SALMA HAYEK DA VIDA A UNA 'FRIDA' MUERTA
La actriz mexicana ha visto cumplido su sueño. La 59ª Mostra Cinematográfica de Venecia arrancó ayer con la película en la que se parte el alma en su interpretación de la fascinante pintora derrochando convicción.
La pintora mexicana Frida Kahlo, que durante mucho tiempo estuvo aplastada por el peso de la losa de la celebridad de su marido, el gran muralista mexicano Diego Rivera, emergió con fuerza de la sombra de éste en las últimas décadas del siglo XX, con el que casi nació, para morir en 1954, a los 47 años, en medio de los terribles padecimientos que arrastraba desde un gravísimo accidente de tráfico que sufrió en su juventud. Su rostro, duro pero con bellas y delicadas angulaciones llenas de misterio, se ha convertido últimamente en foco de fascinación y en signo distintivo de su obra, que es una combinación muy singular de candor y dureza, un trazo infantil que tira de un mundo interior complejo, torturado y tortuoso.

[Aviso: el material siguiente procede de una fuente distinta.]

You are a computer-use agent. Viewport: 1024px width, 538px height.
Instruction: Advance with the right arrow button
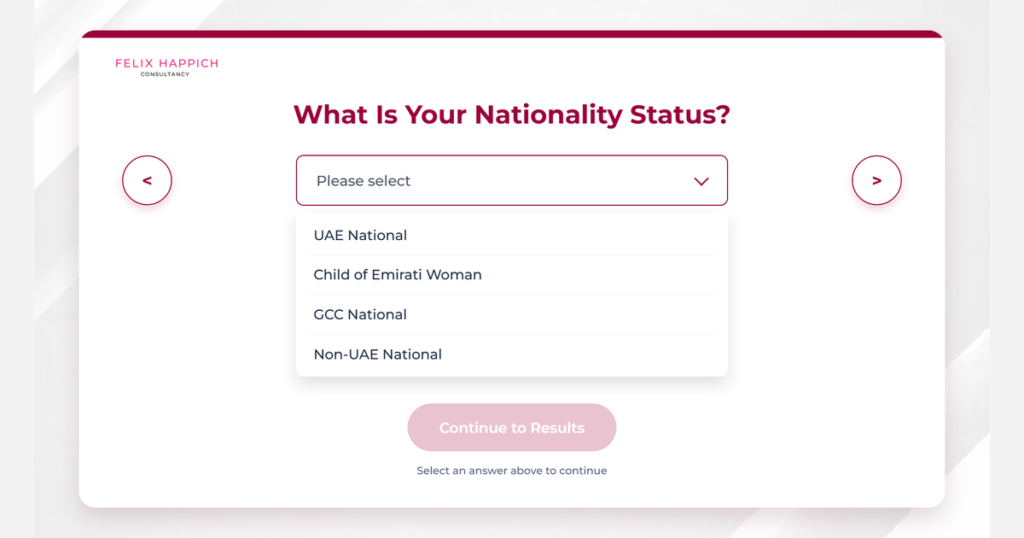[876, 180]
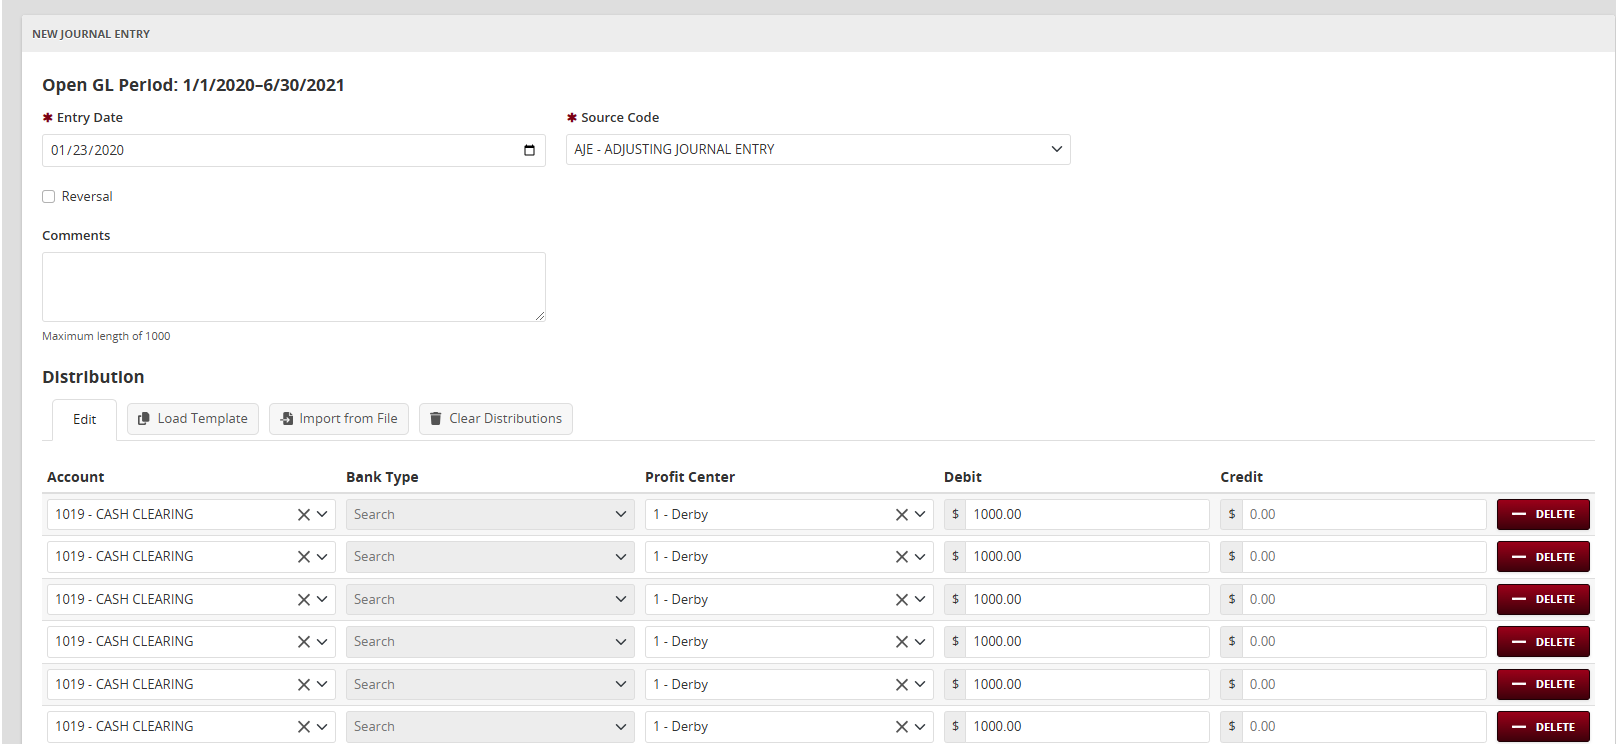This screenshot has width=1616, height=744.
Task: Click the trash icon on Clear Distributions
Action: coord(436,419)
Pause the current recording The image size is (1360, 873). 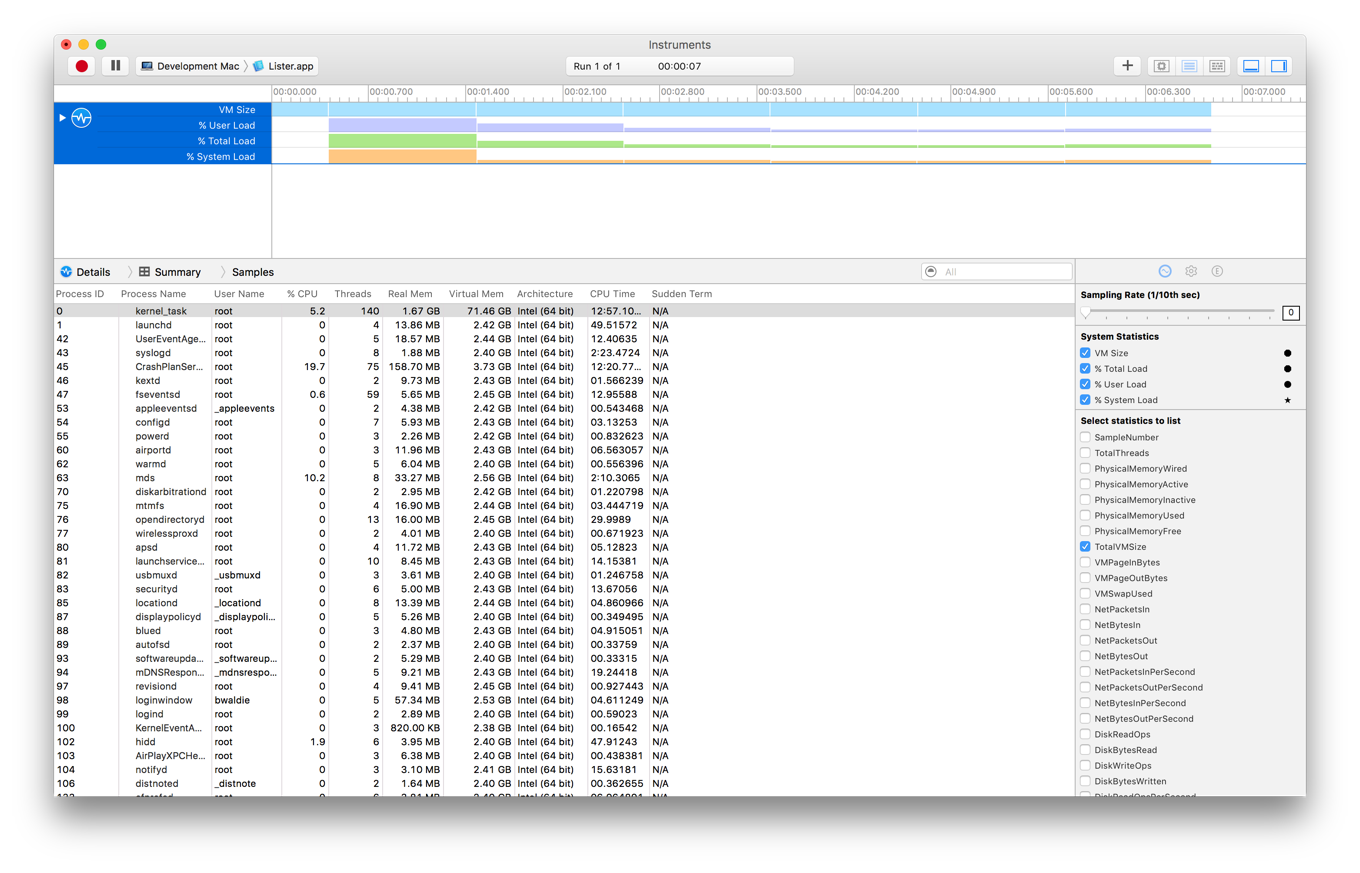(x=115, y=66)
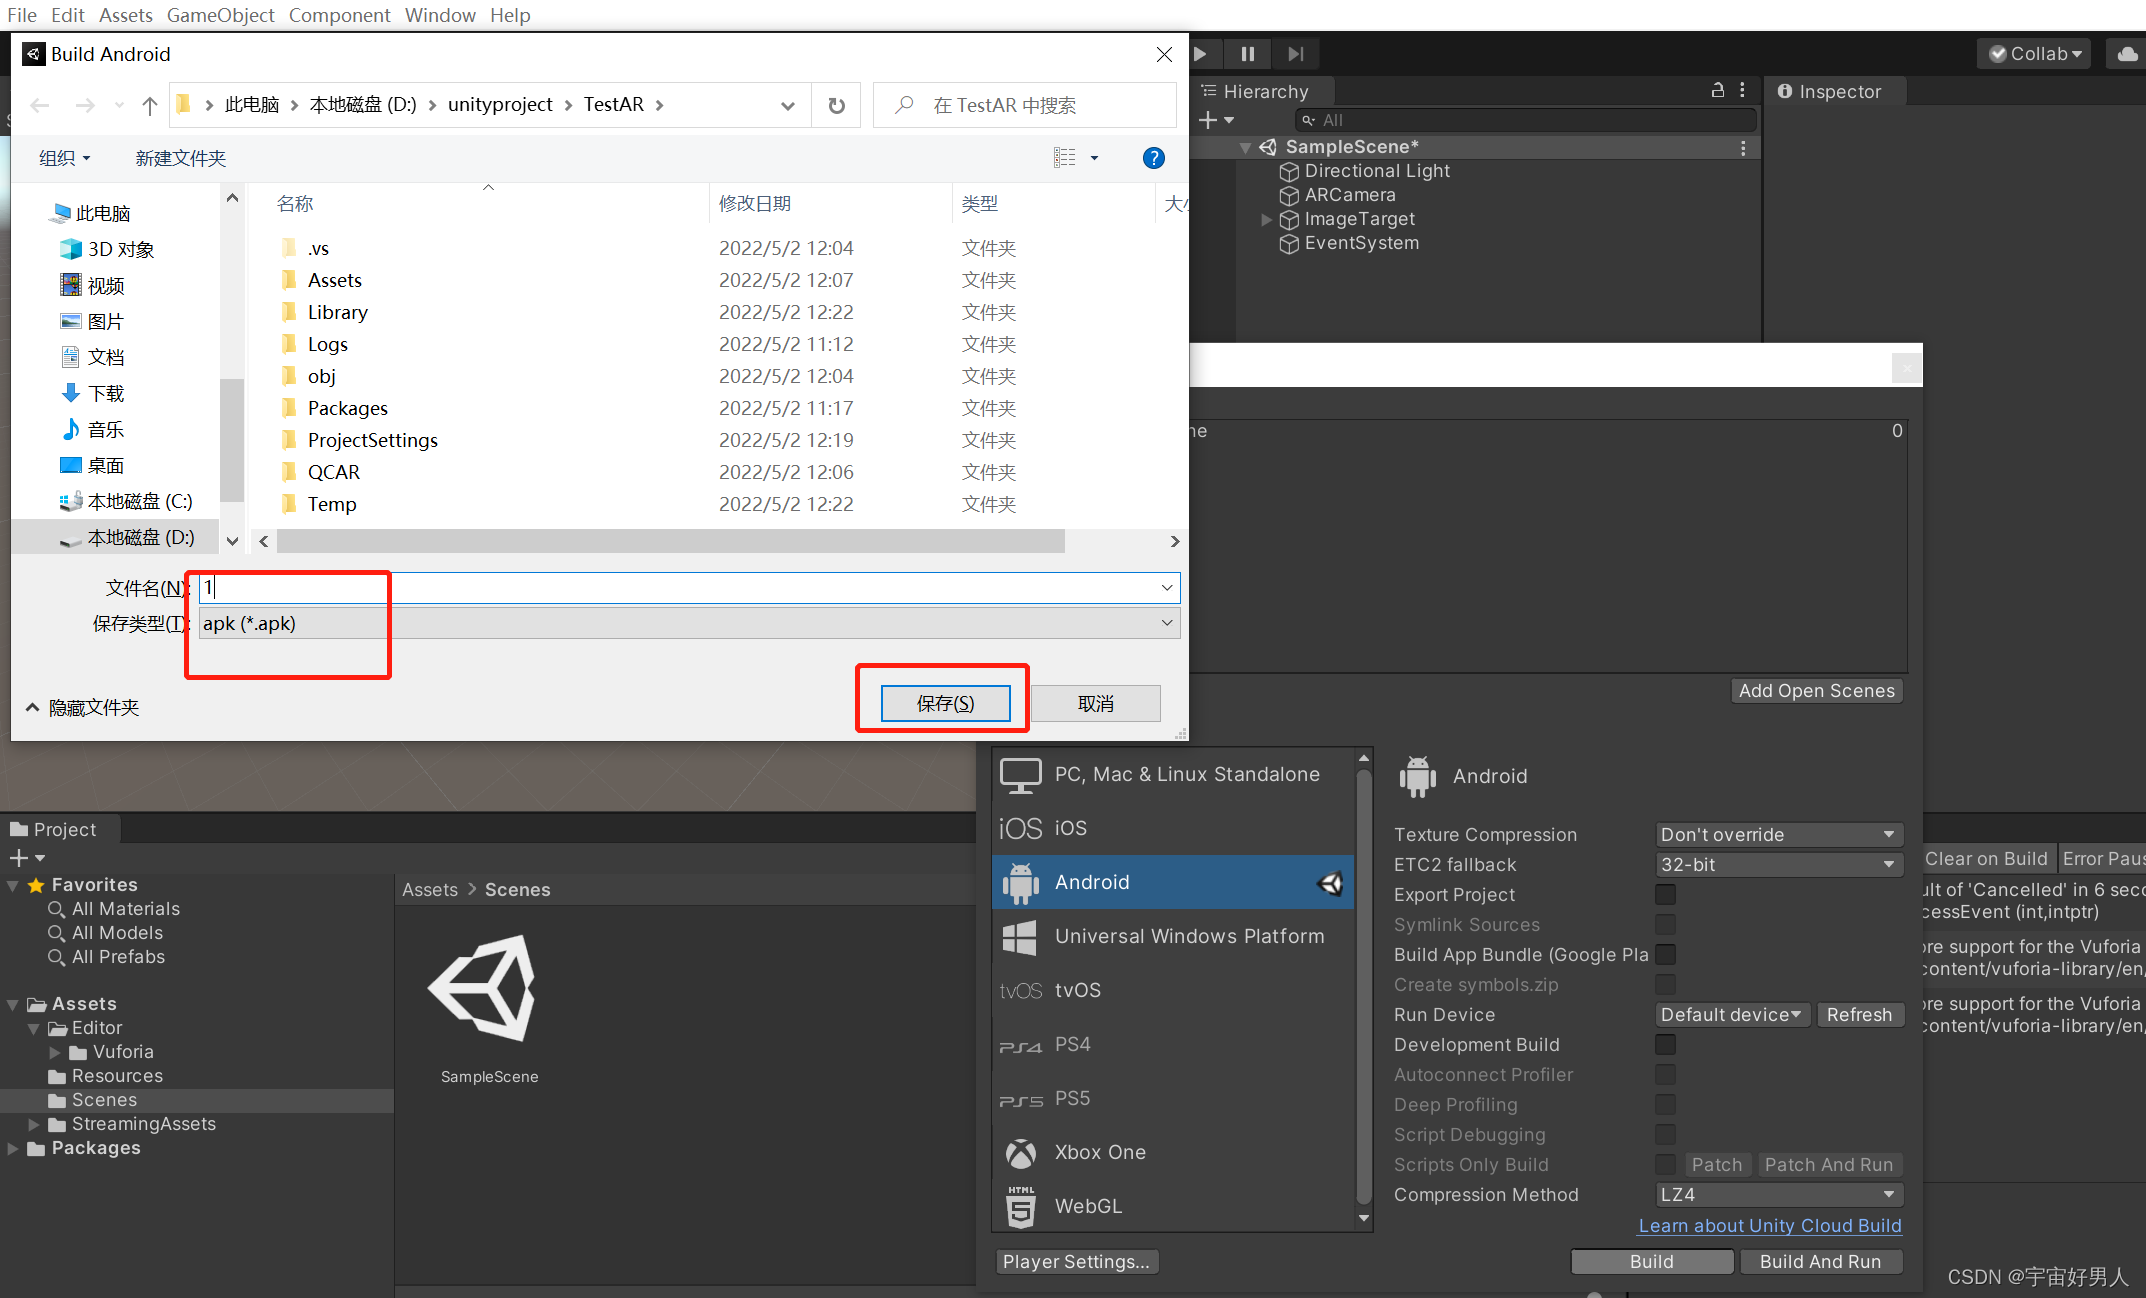Select Android tab in Build Settings

click(1168, 881)
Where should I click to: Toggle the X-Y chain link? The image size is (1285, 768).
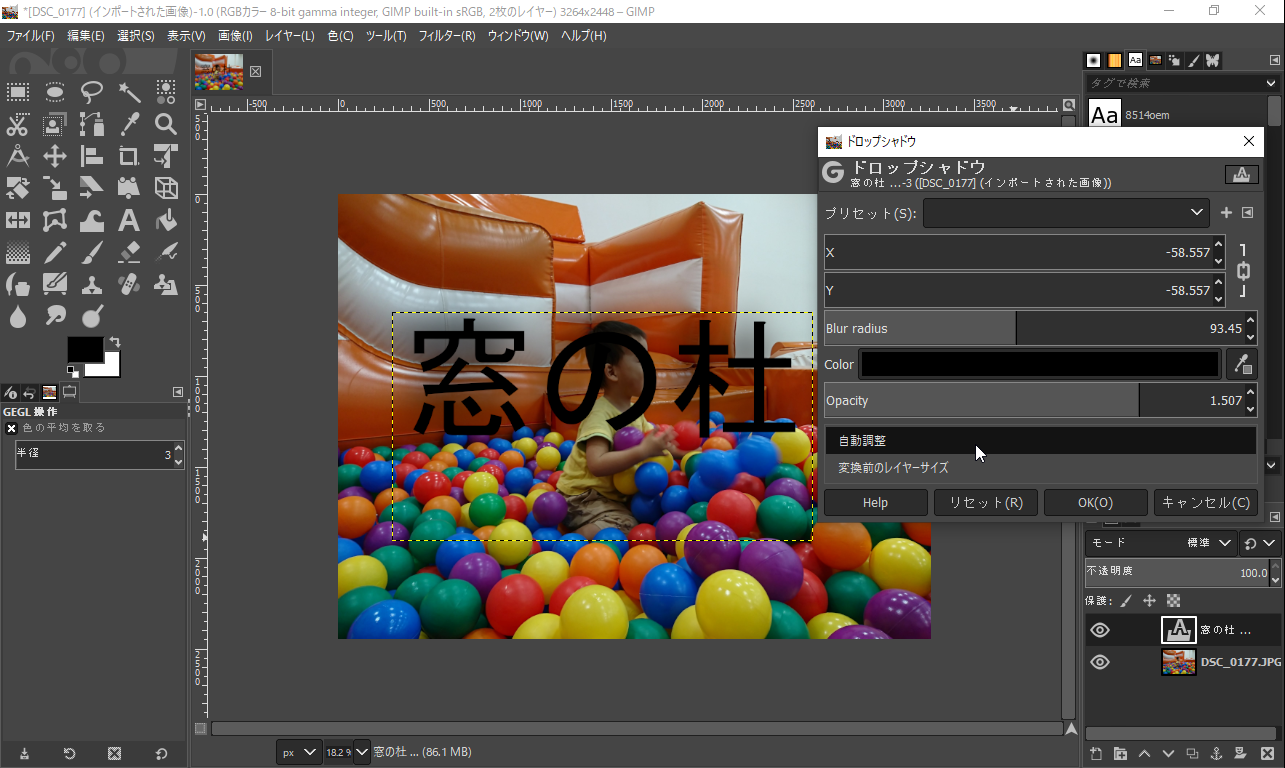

No hay en la película estadounidense Frida, que anoche inauguró la Mostra, ni rastro de la sensación de verdad que se percibe en el obsesivo narcisismo de esta notable mujer, que hizo de su rostro la materia y el espejo de su pintura introspectiva. La cámara de la directora norteamericana Julie Taymor no atraviesa los profundos y vivos colores que ocultan la oscuridad, cercana a veces a la negrura de los cuadros de Frida Kahlo, y los reduce a colorines, a cosmética de estampita. Es Frida una película blanda sobre una vida dura, sobre un tiempo duro y sobre una secuencia de acontecimientos más que dura, durísima, que la señora Taymor trivializa y acaramela.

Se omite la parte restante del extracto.